Professor Emerita of Ancient Philosophy, King's College London, Bye-Fellow, Newnham College Cambridge, and Honorary Professor of Philosophy, University College London

Spring 2017 Sather Lectures

Seeing and Saying:  Plato on Virtue and Knowledge

February 9:
Lecture 1:  No word in vain: reading Plato's dialogues (again)
Alumni House, 8:30 p.m.

February 16
Lecture 2:  The wandering 'we'
370 Dwinelle Hall, 6 p.m.

February 23
Lecture 3:  Parsing vision
370 Dwinelle Hall, 6 p.m.

March 2
Lecture 4:  Rereading Glaucon's challenge: Plato's distinctions in goodness
370 Dwinelle Hall, 6 p.m.

March 9
Lecture 5: Plato's lexicon of logos
370 Dwinelle Hall, 6 p.m.

March 16
Lecture 6: Giving and taking an account: Plato on the language of conversation
370 Dwinelle Hall, 6 p.m.

MM McCabe

More about Mary Margaret McCabe

Mary Margaret McCabe is Professor Emerita of Ancient Philosophy in the Philosophy Department of King's College, University of London.  Professor McCabe joined the faculty of King's College in 1990, after receiving her B.A. and Ph.D. in Classics at the University of Cambridge and serving there for nine years as Fellow in Classics at New Hall. 
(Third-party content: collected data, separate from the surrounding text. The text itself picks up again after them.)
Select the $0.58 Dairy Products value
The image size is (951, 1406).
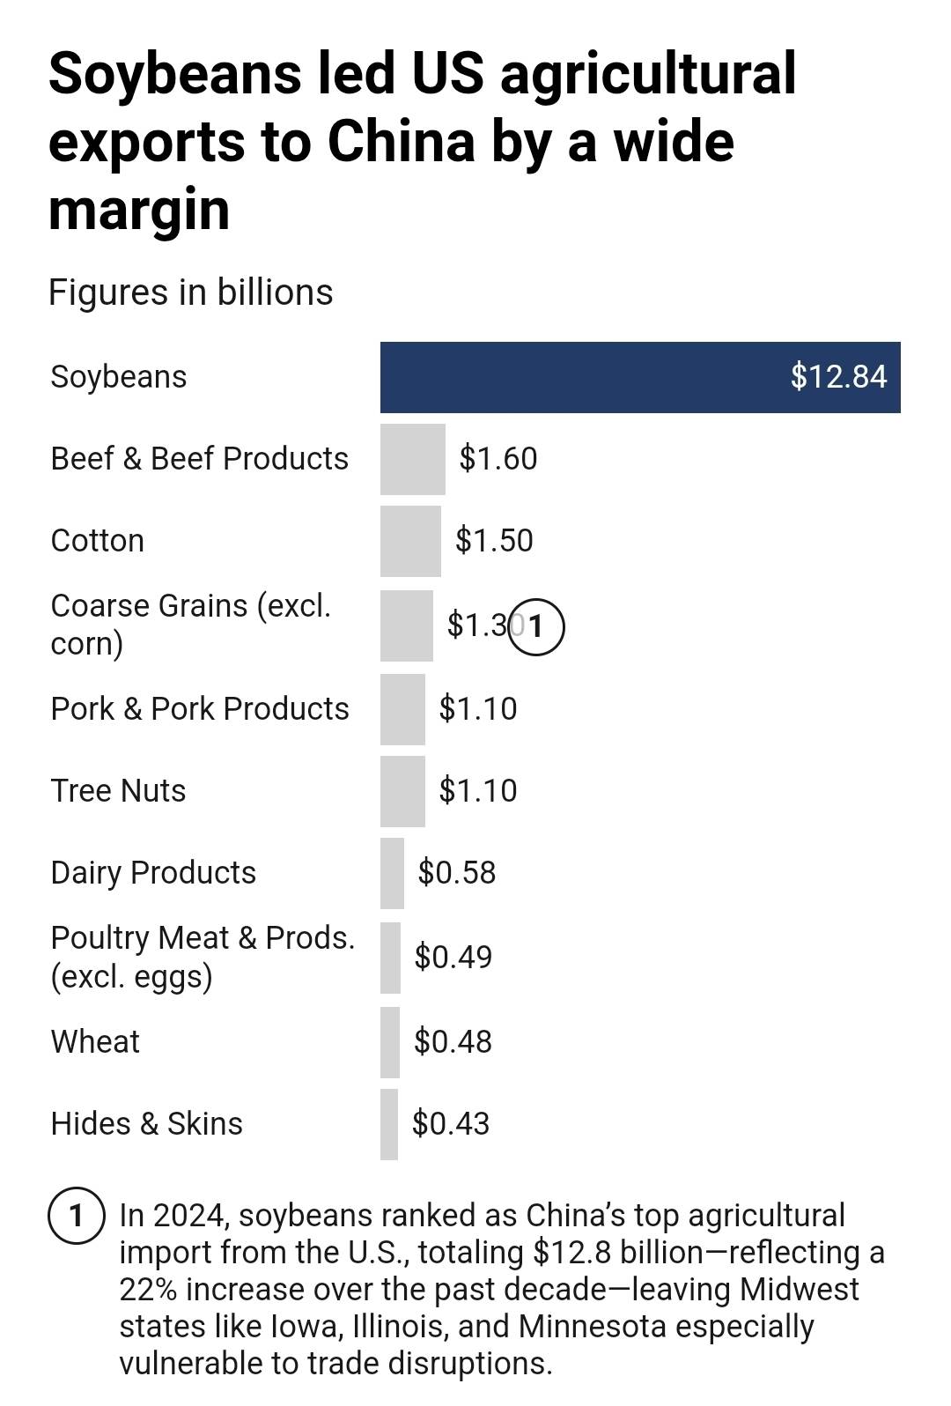point(457,873)
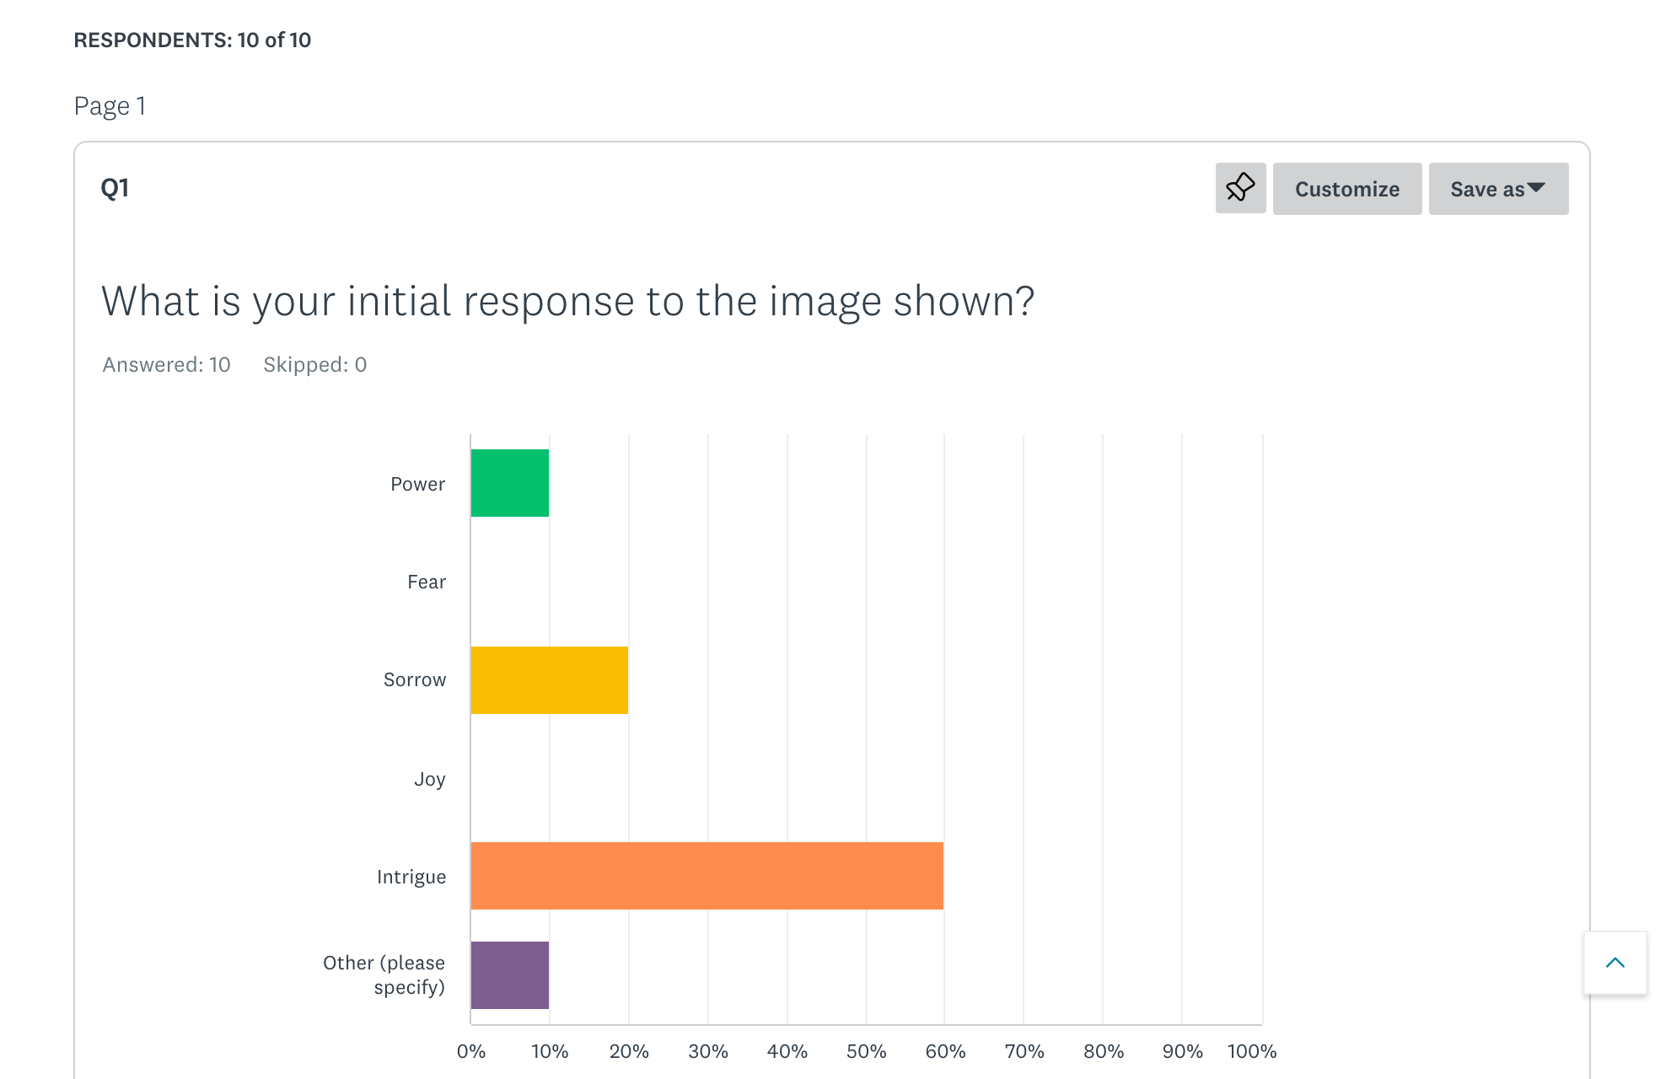Screen dimensions: 1671x1079
Task: Click the Answered: 10 count
Action: pyautogui.click(x=167, y=364)
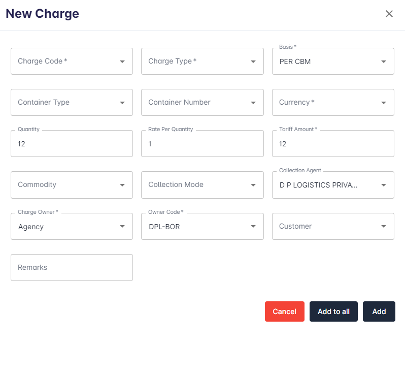Screen dimensions: 405x376
Task: Select the Currency dropdown
Action: (x=333, y=103)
Professor McCabe has gained international renown through her contributions to the study of Plato, on whom she has written three books and is soon to publish a fourth.  Taken together, these books run the gamut of Platonic philosophy, from Plato on Punishment (1981), with its focus on moral philosophy, through Plato's Individuals (1994), which is a metaphysical inquiry, to Plato and his Predecessors (2000), in which the centrality of conversation to ancient philosophical method comes to the fore (as it does also in her recent collection of essays, Platonic Conversations).  She is general editor of the benchmark series "Cambridge Studies in the Dialogues of Plato," in which her own interpretation of the Euthydemus will be published in 2017.  
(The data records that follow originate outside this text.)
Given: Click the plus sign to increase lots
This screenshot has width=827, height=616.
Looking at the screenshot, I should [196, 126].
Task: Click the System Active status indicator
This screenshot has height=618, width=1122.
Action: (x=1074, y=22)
Professor McCabe served as President of the British Philosophical Association from 2009-12 and is currently President of the Mind Association.  In recent years she has held a three-year Major Research Fellowship from the Leverhulme Trust and a five-year major grant from the Wellcome Trust Major Research Center in the Humanities and Health, as well as visiting positions at Yale University and Princeton University.

More from Professor McCabe on the series

How should we read the Platonic dialogues?  Try this maxim:  "Plato wrote nothing in vain."  I shall focus on five dialogues which seem to conduct a lengthy investigation of the relation between virtue and knowledge:  Protagoras, Meno, Euthydemus, Republic, and Theaetetus. Each lecture will focus on a different aspect of the language (broadly construed) of these dialogues—and I shall argue that this focus illuminates features of Plato's ethics and his epistemology that would otherwise go unnoticed.  In particular, the way that these dialogues bring to the fore the role of the grammatical subject of vision and of discourse—the seeing subject, as I shall describe it, and the saying subject—might encourage us to rethink old assumptions about Platonism and, perhaps, about virtue and knowledge too.